__EXCERPTED TEXT__.
--- --- ---

X_test = X_test.reshape(50, -1).T
X_test = X_test / 255
Y_test = Y_test.reshape(-1, 50)

# print the new shape of both training and test datasets
print("Training data dimensions:")
print("X's dimension: {}, Y's dimension: {}".format(X_train.shape, Y_train.shape))
print("Test data dimensions:")
print("X's dimension: {}, Y's dimension: {}".format(X_test.shape, Y_test.shape))

Training data dimensions:
X's dimension: (12288, 209), Y's dimension: (1, 209)
Test data dimensions:
X's dimension: (12288, 50), Y's dimension: (1, 50)

Let's now write the helper functions to implement all optimization algorithms covered. Mainly, Mini-batch gradient descent (MB), MB with Momentum, MB with RMSProp, MB with Adam.

In [3]:

def random_mini_batches(X, Y, mini_batch_size=64, seed=0):
    """
    Creates a list of random minibatches from (X, Y)

--- --- ---

__DATASET CONTENT__.

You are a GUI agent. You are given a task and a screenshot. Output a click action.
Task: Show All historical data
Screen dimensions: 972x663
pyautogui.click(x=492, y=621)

--- --- ---

__PROBLEM DESCRIPTION__. Please copy out, word for word, the excerpt above on reshaping the test data and writing mini-batch helper functions.

__SOLUTION TO THIS TASK__.
X_test = X_test.reshape(50, -1).T
X_test = X_test / 255
Y_test = Y_test.reshape(-1, 50)

# print the new shape of both training and test datasets
print("Training data dimensions:")
print("X's dimension: {}, Y's dimension: {}".format(X_train.shape, Y_train.shape))
print("Test data dimensions:")
print("X's dimension: {}, Y's dimension: {}".format(X_test.shape, Y_test.shape))

Training data dimensions:
X's dimension: (12288, 209), Y's dimension: (1, 209)
Test data dimensions:
X's dimension: (12288, 50), Y's dimension: (1, 50)

Let's now write the helper functions to implement all optimization algorithms covered. Mainly, Mini-batch gradient descent (MB), MB with Momentum, MB with RMSProp, MB with Adam.

In [3]:

def random_mini_batches(X, Y, mini_batch_size=64, seed=0):
    """
    Creates a list of random minibatches from (X, Y)